* REQUIREMENTS *
Filter the records below, copying each line that contains the string "dimensions".

--------------------------------

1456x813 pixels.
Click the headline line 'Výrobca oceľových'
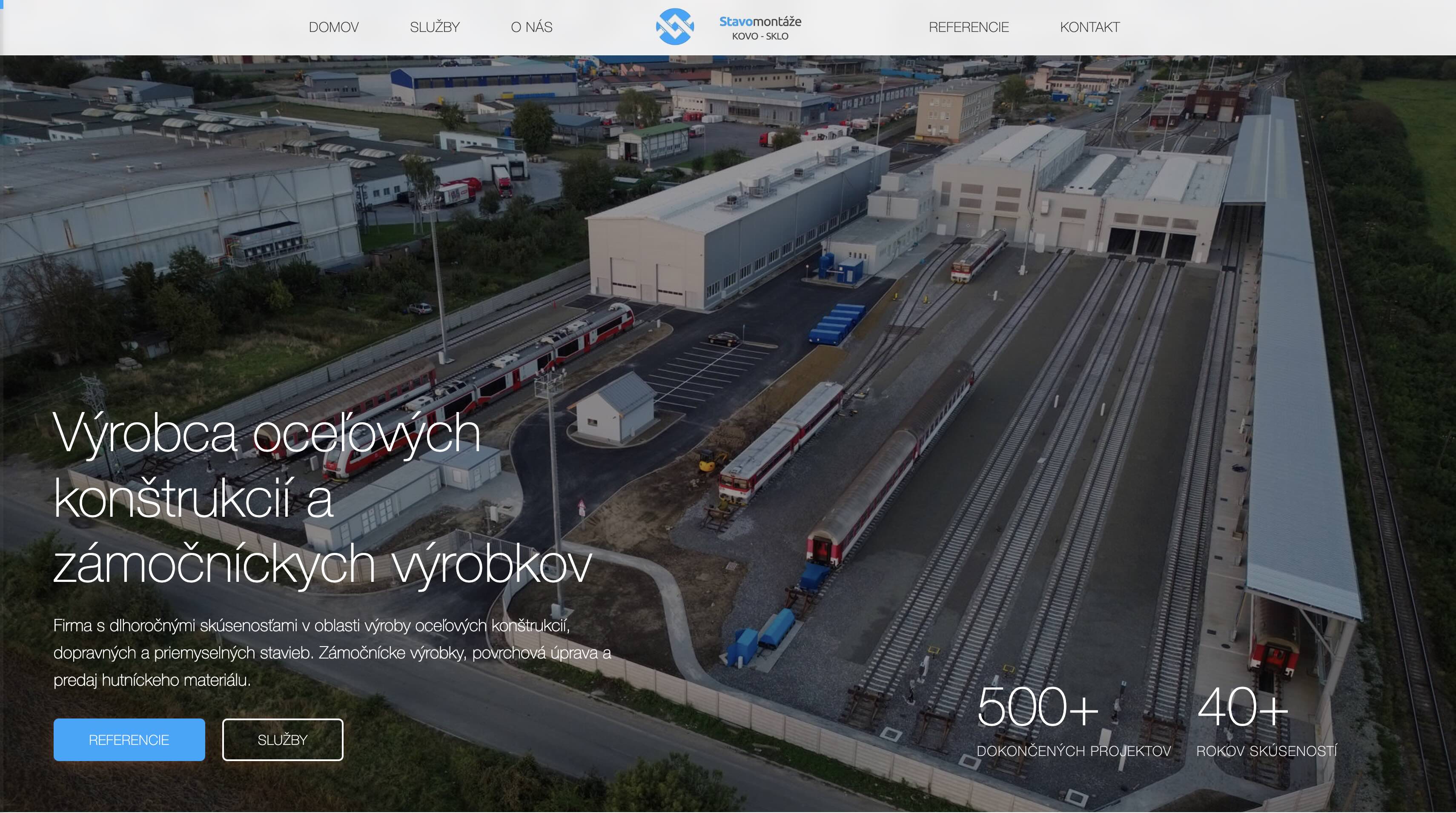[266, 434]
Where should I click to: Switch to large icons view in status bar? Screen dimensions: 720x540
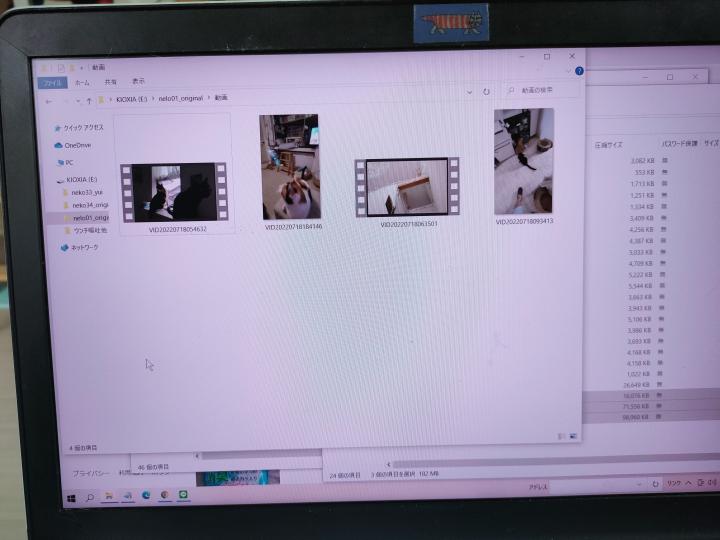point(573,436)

--------------------------------

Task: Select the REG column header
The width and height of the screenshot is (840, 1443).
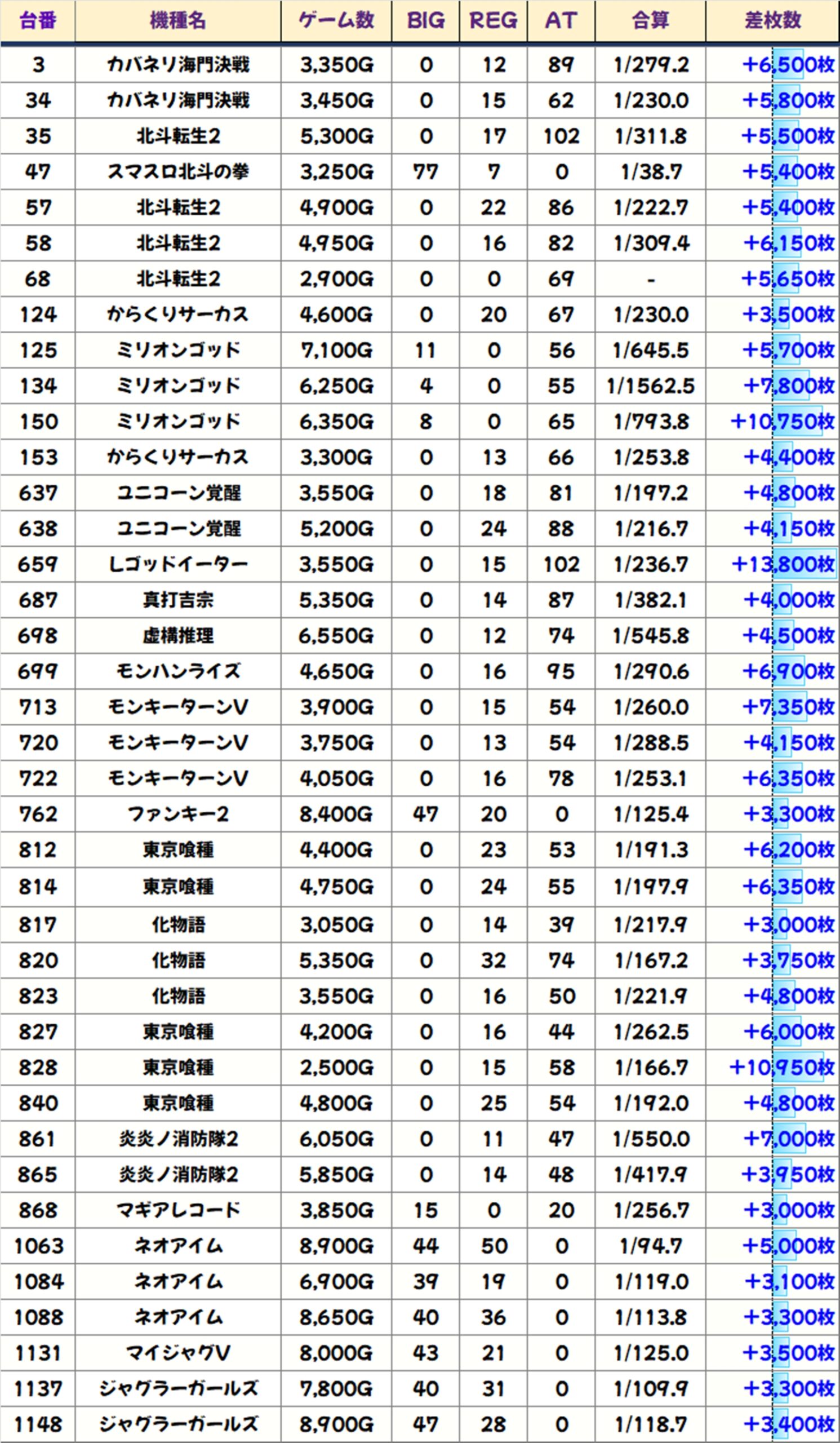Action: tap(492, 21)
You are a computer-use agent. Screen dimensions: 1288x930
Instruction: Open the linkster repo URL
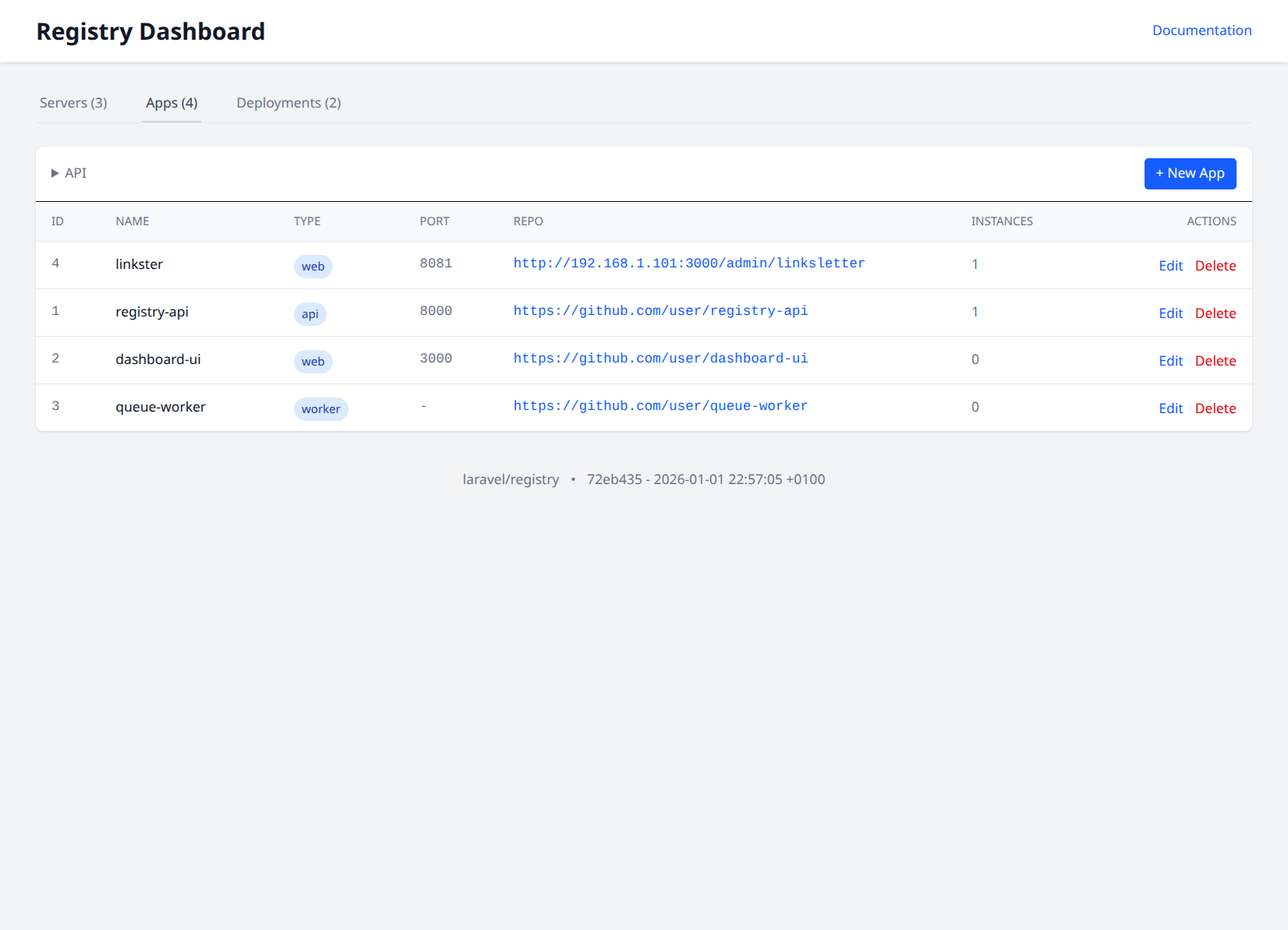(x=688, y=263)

--------------------------------

* TASK RESULT *
Where should I click to: Switch to large icons view in status bar? Screen dimensions: 720x540
You are a computer-use agent. Screen dimensions: 1288x930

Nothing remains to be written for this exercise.